Description
SKU/Barcode: 700435716629
The 12 tracks that make up One, Matthew Shipp's first solo piano outing since 2002's Songs on the Splasc(h) label, amount to a new kind of recital for the pianist. Two of his major influences on the instrument, Cecil Taylor and Mal Waldron, make their traces heard in terms of Shipp's architecture, but never do they become dominant. There is a kind of economy of scale that goes into these pieces that's refreshing for any solo piano outing. For starters, there are the elegant middle- and lower-middle-register chord voicings that make up the lion's share of "Arc," the opener.
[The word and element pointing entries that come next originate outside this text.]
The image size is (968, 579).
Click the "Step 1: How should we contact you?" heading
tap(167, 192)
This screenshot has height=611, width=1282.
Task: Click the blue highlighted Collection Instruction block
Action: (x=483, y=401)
Shipp puts down a series of chords following in scale, and then extrapolates on them, shading their colors more sharp or more flat, a little bit at a time, never trying to arrive at a destination until one speaks out loudly enough for more detail. On "Patmos," one can hear the unhurried projection of scale in the single-note flourishes that stack up, allowing one set of tones to bleed into another, asserting not so much projection as a platform from which to hear what comes next and to allow that songlike voice to rise to the surface. "Gamma Ray" invokes both Thelonious Monk and Taylor in its jagged, rhythmic dexterity. The play of melody works against the grain here in the beginning, but it does make itself known before the pianist's own sense of space between chromatic statements becomes dominant. But Shipp is very keen on balance in these pieces, too; there is the constant rise of tension and its gradual release once a path of inquiry is found and decided upon. The drift in "Zero" is charted so that one of Shipp's most beautiful and realized melodies comes to the fore -- along with graceful melodic and harmonic articulations -- and stays there for the entire piece. One is a fully realized and poetic work by a mature pianist who should finally begin getting his due, not only as an improviser and a visionary but as a technician as well.